Despite being someone who has lived in the west of Scotland for the vast majority of his life, there are times when I forget to look around me and appreciate the beautiful buildings which are there.
Some of the most impressive of these are the churches, many of which are no longer used as places of worship and have found new uses in the 21st century.
In this book author Gordon Adams surveys the historic churches of Glasgow, outlining their story through the ages and picking out interesting features of each, all accompanied by photographs, with some archival illustrations too.
The churches range from the elegant 19th-century St Vincent Street Church, to the intimate Govan Old Parish Church with its unsurpassed collection of mediaeval monument stones, the unique Queen’s Cross, the only church built by Charles Rennie MacIntosh, and many more gems.
The most fascinating discovery for me was the history of the Alexander ‘Greek’ Thomson church in the Gorbals, a building I have known all my life but never knew the history of, and stands alone on a traffic island as the city has changed around it.

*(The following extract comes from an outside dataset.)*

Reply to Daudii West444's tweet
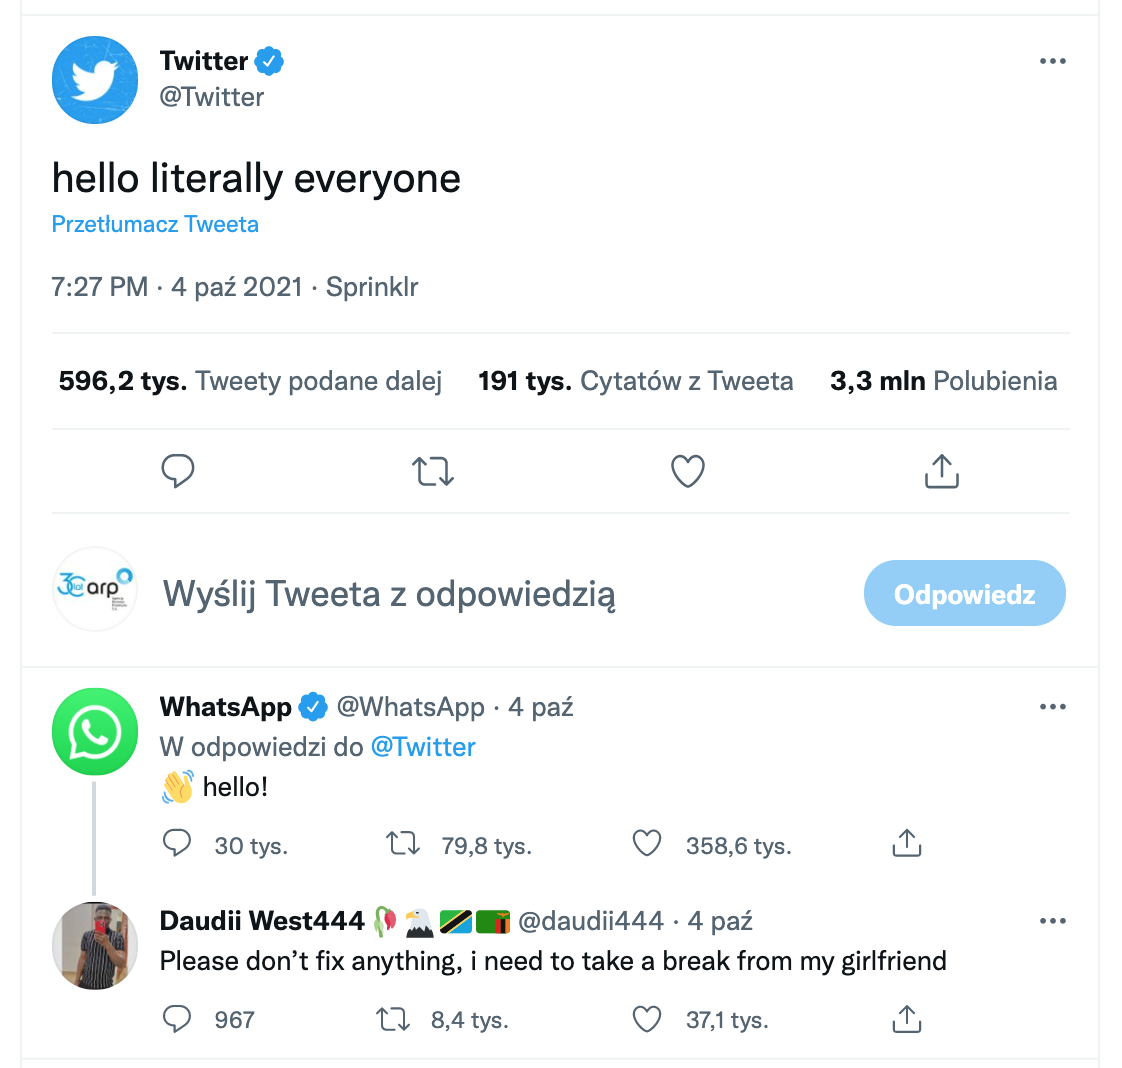The width and height of the screenshot is (1122, 1068). 177,1019
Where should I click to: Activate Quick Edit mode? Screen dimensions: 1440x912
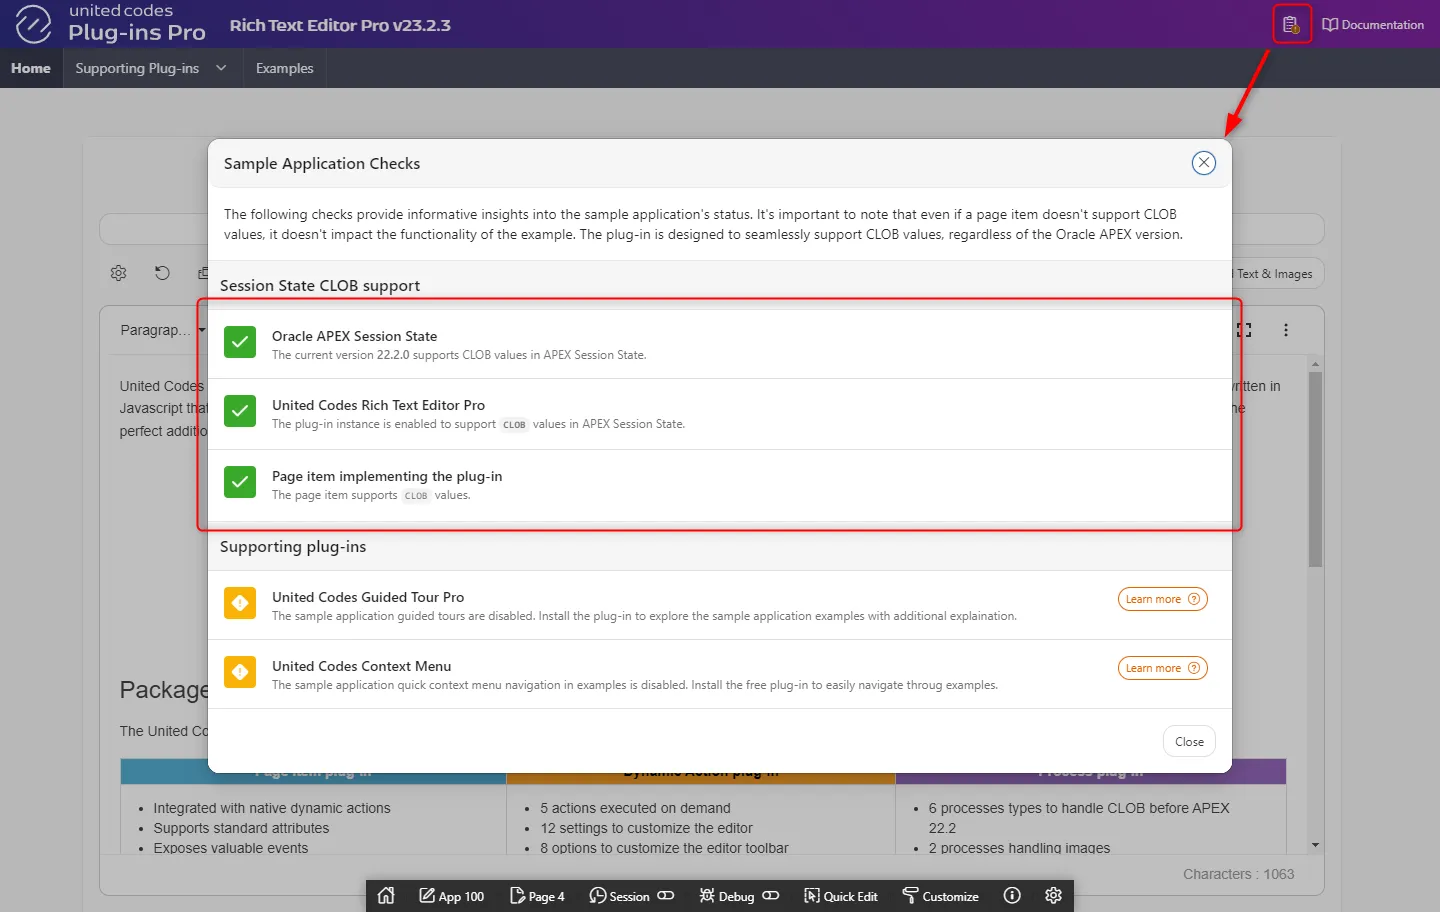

Adams’ eye for detail is immaculate, and includes a church, now Burnside Blairbeth Church, in Rutherglen, which lies outside of Glasgow, but was originally known as St Gilbert’s and located elsewhere in the city, before being moved brick by brick to the Royal Burgh.
This fascinating picture of an important part of the history of Glasgow over the centuries will be of interest to all those who live in or are visiting the city.
Churches of Glasgow, by Gordon Adams, published by Amberley, £15.99.